Library of America
World War I and America
MENU

« Race and WWI


Charles R. Isum

May 22, 1889–March 6, 1941

Born in California. Worked as bookbinder for the Los Angeles Times. Drafted into army and was assigned to the medical detachment of the 1st Battalion, 365th Infantry Regiment, 92nd Division. In June 1918 his regiment arrived in France, where it held the St. Die sector of the Lorraine front, August–September. Regiment was kept in reserve during opening of the Meuse-Argonne offensive before being sent to Marbache Sector along the Moselle in October. Served in battalion aid station at Pont-à-Mousson under heavy artillery fire, November 5–10, before being sent to Lesménils, where he was gassed on the night before the Armistice. Threatened with court-martial in January 1919 for violating order forbidding black soldiers from speaking with French women, but charges were dropped, and Isum was honorably discharged in March 1919. Returned to Los Angeles and job at the Times. Married Zellee Jones. Retired from work in 1930s as heart condition linked to wartime gassing worsened. Daughter Rachel, born 1922, began studying nursing in 1940 at UCLA, where she met star athlete Jackie Robinson and introduced him to her father shortly before his death. (Rachel Isum and Jackie Robinson married in 1946, the year before he joined the Brooklyn Dodgers.)

> _Entries taken from a collection_

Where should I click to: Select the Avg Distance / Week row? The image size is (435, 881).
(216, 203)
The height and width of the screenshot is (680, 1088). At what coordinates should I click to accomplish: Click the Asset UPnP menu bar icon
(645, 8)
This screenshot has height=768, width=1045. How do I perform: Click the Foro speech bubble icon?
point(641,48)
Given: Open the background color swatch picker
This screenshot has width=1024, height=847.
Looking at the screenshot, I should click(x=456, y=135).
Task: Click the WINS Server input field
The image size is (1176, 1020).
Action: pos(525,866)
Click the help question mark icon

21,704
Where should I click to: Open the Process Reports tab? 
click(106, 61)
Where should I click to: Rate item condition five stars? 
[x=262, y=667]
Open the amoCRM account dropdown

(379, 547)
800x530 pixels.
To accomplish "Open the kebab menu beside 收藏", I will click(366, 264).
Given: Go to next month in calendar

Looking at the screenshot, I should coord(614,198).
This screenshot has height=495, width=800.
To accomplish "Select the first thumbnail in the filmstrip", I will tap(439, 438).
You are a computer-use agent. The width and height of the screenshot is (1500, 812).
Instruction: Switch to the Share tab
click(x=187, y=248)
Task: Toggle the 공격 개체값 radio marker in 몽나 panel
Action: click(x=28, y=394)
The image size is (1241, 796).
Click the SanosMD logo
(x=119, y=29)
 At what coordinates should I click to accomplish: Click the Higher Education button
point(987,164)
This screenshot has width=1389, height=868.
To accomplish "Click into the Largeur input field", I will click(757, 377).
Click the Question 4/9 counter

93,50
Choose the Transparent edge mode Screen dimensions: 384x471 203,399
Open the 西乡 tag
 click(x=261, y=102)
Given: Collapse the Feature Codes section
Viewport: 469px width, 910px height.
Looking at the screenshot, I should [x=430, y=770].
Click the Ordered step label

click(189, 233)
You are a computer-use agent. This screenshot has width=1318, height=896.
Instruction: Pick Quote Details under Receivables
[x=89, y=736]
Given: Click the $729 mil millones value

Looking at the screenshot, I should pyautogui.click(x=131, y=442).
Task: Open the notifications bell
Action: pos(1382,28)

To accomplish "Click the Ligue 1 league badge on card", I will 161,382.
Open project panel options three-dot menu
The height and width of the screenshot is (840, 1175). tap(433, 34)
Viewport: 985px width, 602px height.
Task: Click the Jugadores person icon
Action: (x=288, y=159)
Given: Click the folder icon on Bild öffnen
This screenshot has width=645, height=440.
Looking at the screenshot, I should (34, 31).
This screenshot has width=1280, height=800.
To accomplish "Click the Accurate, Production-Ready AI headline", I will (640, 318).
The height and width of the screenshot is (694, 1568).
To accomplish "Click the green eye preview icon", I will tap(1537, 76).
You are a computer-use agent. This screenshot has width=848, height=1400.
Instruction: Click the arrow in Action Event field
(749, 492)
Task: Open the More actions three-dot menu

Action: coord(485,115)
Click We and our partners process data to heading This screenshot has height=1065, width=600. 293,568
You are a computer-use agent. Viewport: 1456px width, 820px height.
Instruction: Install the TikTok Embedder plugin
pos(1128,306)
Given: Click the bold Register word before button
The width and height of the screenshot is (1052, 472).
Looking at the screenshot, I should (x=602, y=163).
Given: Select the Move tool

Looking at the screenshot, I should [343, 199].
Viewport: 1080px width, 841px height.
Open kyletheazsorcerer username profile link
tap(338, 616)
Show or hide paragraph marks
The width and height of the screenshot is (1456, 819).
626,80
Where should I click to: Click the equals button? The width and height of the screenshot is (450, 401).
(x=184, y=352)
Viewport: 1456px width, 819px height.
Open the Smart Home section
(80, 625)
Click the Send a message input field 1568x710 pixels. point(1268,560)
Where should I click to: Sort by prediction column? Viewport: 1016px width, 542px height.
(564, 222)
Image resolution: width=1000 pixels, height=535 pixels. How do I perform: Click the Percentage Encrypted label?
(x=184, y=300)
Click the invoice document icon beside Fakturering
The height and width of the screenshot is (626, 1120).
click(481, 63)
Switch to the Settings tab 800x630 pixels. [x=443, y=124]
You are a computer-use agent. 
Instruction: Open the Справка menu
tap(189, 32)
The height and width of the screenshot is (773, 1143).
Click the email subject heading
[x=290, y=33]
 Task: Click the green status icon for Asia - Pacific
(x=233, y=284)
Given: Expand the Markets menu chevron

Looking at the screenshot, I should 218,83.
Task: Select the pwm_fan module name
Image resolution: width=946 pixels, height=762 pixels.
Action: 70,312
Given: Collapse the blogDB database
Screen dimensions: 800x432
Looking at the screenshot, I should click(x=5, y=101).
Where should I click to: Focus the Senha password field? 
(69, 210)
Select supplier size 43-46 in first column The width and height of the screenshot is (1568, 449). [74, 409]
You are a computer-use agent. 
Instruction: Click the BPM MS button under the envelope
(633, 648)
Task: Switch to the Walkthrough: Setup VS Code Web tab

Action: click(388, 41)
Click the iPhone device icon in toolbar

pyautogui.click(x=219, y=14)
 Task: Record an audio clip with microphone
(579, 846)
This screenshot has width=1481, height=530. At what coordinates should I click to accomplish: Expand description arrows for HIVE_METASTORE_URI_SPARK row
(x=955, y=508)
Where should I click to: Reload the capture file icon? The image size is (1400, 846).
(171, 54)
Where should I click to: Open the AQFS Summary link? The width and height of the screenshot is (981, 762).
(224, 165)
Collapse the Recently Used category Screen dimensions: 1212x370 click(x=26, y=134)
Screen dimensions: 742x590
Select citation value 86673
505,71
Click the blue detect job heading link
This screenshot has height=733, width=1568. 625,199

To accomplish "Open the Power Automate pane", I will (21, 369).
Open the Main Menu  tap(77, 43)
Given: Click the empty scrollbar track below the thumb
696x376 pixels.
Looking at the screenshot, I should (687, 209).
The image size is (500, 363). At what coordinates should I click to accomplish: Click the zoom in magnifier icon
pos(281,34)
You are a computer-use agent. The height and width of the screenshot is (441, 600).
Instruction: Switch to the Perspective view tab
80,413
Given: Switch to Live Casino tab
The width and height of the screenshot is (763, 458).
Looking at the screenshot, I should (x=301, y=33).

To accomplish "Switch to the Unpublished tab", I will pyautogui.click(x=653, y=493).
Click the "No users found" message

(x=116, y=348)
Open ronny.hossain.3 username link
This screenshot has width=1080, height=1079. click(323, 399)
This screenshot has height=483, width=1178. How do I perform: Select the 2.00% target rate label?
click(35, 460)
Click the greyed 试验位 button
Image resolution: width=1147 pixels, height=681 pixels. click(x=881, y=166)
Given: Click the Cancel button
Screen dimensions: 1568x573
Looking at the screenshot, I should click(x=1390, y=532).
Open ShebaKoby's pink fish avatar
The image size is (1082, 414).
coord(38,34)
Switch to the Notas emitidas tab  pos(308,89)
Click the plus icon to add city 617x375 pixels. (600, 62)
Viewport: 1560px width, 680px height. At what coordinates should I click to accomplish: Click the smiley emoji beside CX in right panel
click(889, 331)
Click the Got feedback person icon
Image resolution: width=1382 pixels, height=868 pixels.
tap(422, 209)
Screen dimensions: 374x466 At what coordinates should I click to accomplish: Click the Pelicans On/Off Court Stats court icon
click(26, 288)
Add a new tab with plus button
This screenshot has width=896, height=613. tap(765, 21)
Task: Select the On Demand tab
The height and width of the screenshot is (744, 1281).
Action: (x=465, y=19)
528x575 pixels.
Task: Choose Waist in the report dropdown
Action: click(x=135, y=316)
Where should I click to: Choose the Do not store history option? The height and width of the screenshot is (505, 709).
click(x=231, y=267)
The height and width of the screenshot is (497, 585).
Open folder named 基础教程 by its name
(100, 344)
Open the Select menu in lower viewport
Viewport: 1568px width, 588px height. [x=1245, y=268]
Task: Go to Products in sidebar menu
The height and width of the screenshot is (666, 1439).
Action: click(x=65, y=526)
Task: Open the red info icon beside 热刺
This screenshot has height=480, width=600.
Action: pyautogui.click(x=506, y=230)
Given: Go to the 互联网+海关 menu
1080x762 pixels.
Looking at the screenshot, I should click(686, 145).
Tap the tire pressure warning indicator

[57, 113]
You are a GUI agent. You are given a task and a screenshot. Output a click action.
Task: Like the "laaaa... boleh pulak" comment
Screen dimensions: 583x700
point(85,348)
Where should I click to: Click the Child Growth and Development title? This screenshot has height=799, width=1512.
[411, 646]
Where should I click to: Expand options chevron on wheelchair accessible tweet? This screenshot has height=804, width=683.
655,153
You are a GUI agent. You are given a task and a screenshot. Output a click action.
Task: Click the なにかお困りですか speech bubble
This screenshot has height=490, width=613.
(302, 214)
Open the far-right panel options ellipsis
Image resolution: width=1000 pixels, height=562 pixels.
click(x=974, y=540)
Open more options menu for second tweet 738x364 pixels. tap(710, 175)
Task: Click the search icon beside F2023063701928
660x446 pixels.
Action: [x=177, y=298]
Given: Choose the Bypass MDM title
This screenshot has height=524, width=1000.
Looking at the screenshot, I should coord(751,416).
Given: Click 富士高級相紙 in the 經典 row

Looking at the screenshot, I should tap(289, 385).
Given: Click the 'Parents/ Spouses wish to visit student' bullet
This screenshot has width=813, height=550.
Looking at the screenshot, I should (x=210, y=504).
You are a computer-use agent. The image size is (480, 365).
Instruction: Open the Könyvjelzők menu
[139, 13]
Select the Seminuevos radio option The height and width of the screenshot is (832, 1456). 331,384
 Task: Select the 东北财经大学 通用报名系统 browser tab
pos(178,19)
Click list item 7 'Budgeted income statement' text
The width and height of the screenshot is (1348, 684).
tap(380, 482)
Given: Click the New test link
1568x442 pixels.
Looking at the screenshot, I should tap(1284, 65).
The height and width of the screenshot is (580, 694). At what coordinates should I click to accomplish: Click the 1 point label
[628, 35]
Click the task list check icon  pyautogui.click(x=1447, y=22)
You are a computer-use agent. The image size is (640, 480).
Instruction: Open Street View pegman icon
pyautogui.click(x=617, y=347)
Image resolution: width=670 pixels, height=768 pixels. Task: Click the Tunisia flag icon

> _EXERCISE TASKS_
- 1) In the Charles R. Isum biography, list the military units he was assigned to after being drafted.
- 2) Continue the Charles R. Isum biography from where it stops.

> _RESPONSES FOR EACH TASK_
- 1)
- The medical detachment
- The 1st Battalion
- The 365th Infantry Regiment
- The 92nd Division

- 2)
"I am indeed pleased to note that someone has the nerve and the backbone to tell the public the unvarnished facts concerning the injustice, discrimination and southern prejudices practiced by the white Americans against the black Americans in France." From “Returning Soldiers,” The Crisis, May 1919.

Image credit: Servicemen at a club for African-American soldiers in Newark, New Jersey, January 01, 1918 (Getty Images)


Image credit: An African-American US regiment of soldiers, playing as part of a company brass band, during World War One, New York, circa 1914-1918. (Getty Images)

Reader (Race and WWI, PDF) Reader (All Sections, PDF)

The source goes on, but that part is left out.